> [SHORT PROBLEM 1] Based on the review of Fleming's book below, mark each statement yes or no, and quote the exact words of the text that decide it. (a) Fleming's book provides an order of battle. (b) The book contains two excellent maps. (c) The 13-year-old boy in the cannon episode is identified by name.
> [SHORT PROBLEM 2] Translate this sentence from the review of Fleming's book below into Spanish: "Neither side could afford to lose their armies in pitched battles."

begin READING TEXT

The documentation of this campaign is full of confusing and misleading primary and secondary source material, and it is very difficult to sort out precise troop movements, let alone casualties.  As often as he provides footnotes in his account, Fleming's narrative reads more like one of his novels, and I found myself wanting more documented details and less dramatization.  In one of the most griping episodes in the story, the brave, forlorn stand of a lone cannon served by a doomed handful of continental artillerymen, Fleming introduces a 13-year-old boy who remains unidentified and is part of Springfield legend.  He volunteers to bring water to those manning the gun who are cut down one by one.  In the end, he joins Angell's men and fires on the converging British, wounding one "to his ecstatic delight."  Whether this character actually was ecstatic or not is a matter of conjecture, as he was reported killed very soon thereafter by a cannonball.  In a novel, ascribing emotions to characters is an appropriate devise.  In a work of history it is laden with assumption, and this is not the only case when Fleming falls back on the novelist's art.

There are further details that might clutter up the narrative but would have been very useful if included in an appendix.  Often Fleming describes unnamed regiments when it would have been a simple matter to identify them.  He says that five were left behind in Elizabethtown before the second advance on Springfield but nowhere in his book offers an order of battle.  Given that he was well aware that his was to be the first comprehensive historical treatment of the campaign, it is regrettable that Fleming did not provide the details of particular interest to historians.  It is still a fine popular account and a good read if you are looking to get the flavor of the events.  It has two excellent maps and plenty of engaging anecdotes, but as history it falls short as the first and last word on the subject.

June 19, 2008

"Who's on First?": Kyphausen's Raid (Part 3)

Springfield_and_vicinity_from_flemi[Map: George Buchel, from Thomas Fleming (1975) The Battle of Springfield. Click to enlarge]

At the core, even the set piece battles of the American Revolution were often a matter of limited engagements.  Only a portion of Gates' and Burgoyne's men, for instance, clashed at Freeman's Farm and Bemis Heights during the climax of the Saratoga campaign.  Neither side could afford to lose their armies in pitched battles.

end READING TEXT
begin INFORMATION PROVIDED

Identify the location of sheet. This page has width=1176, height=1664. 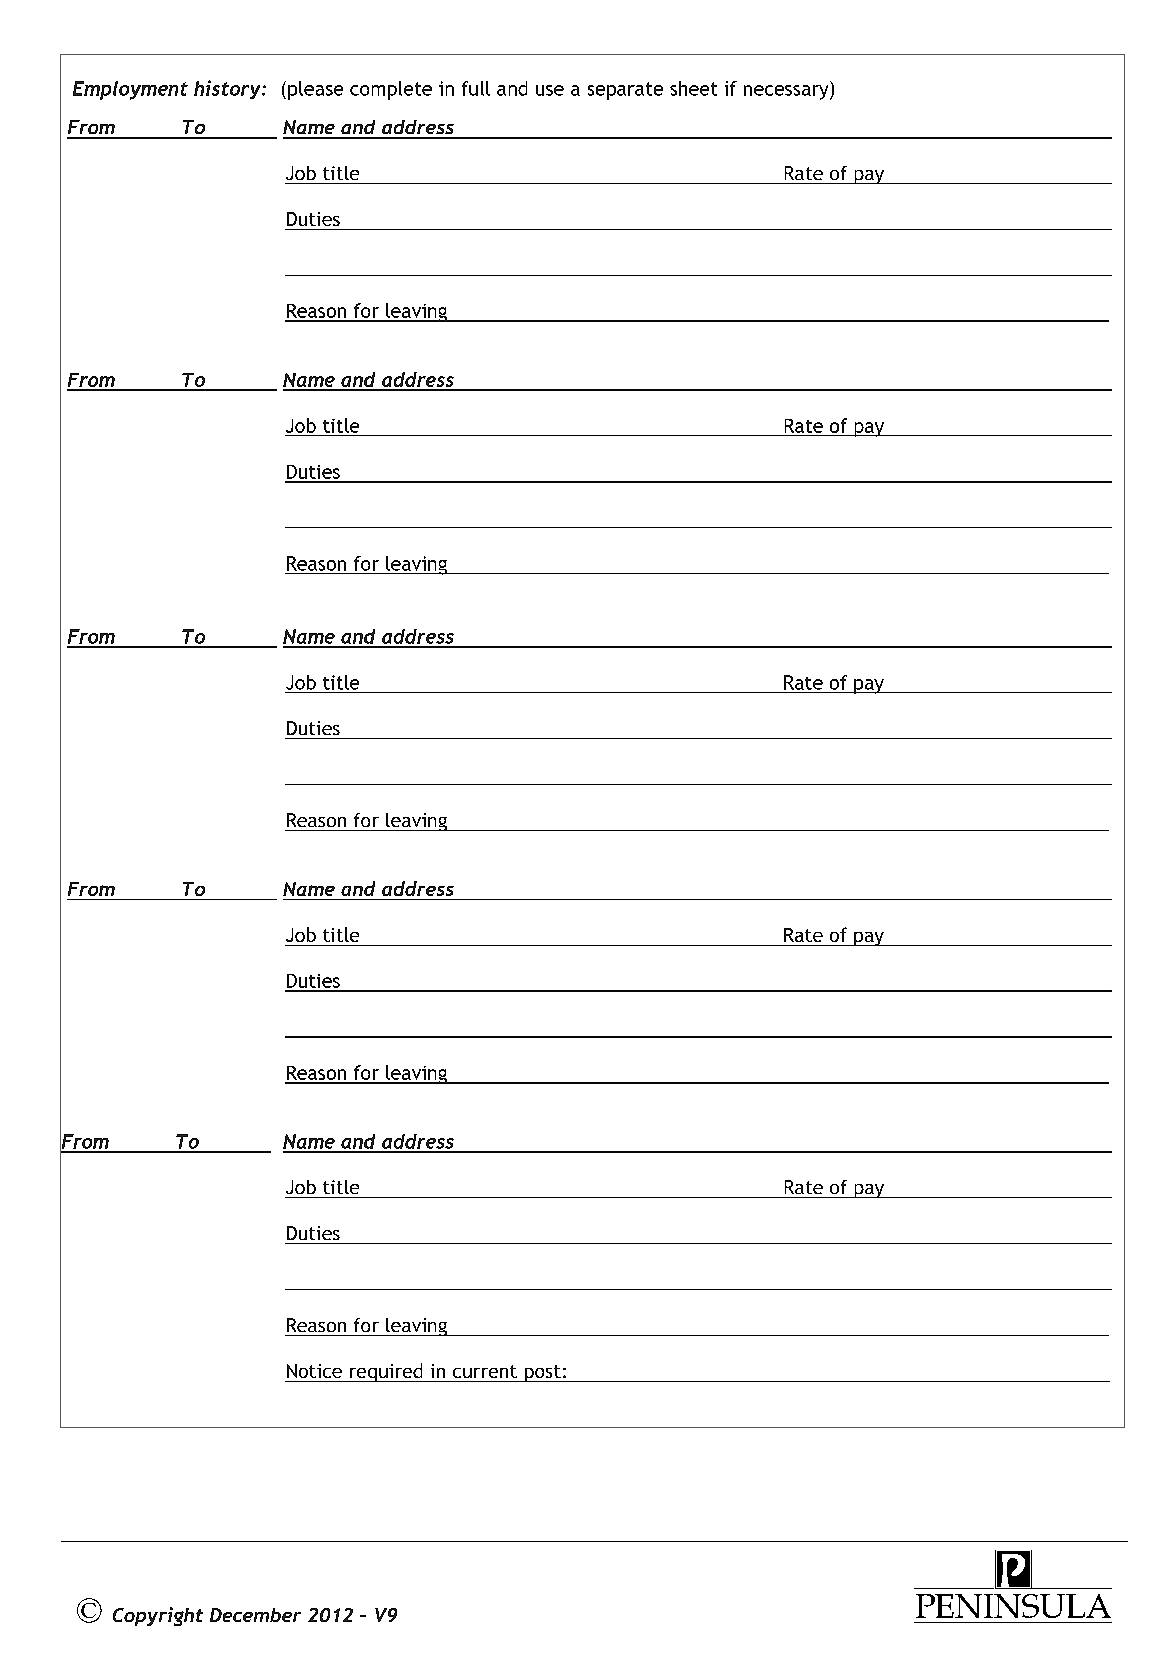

end INFORMATION PROVIDED

> [WRITTEN ANSWER 1]
(a) No: "nowhere in his book offers an order of battle."
(b) Yes: "It has two excellent maps and plenty of engaging anecdotes"
(c) No: "Fleming introduces a 13-year-old boy who remains unidentified"

> [WRITTEN ANSWER 2] Ninguno de los dos bandos podía permitirse perder sus ejércitos en batallas campales.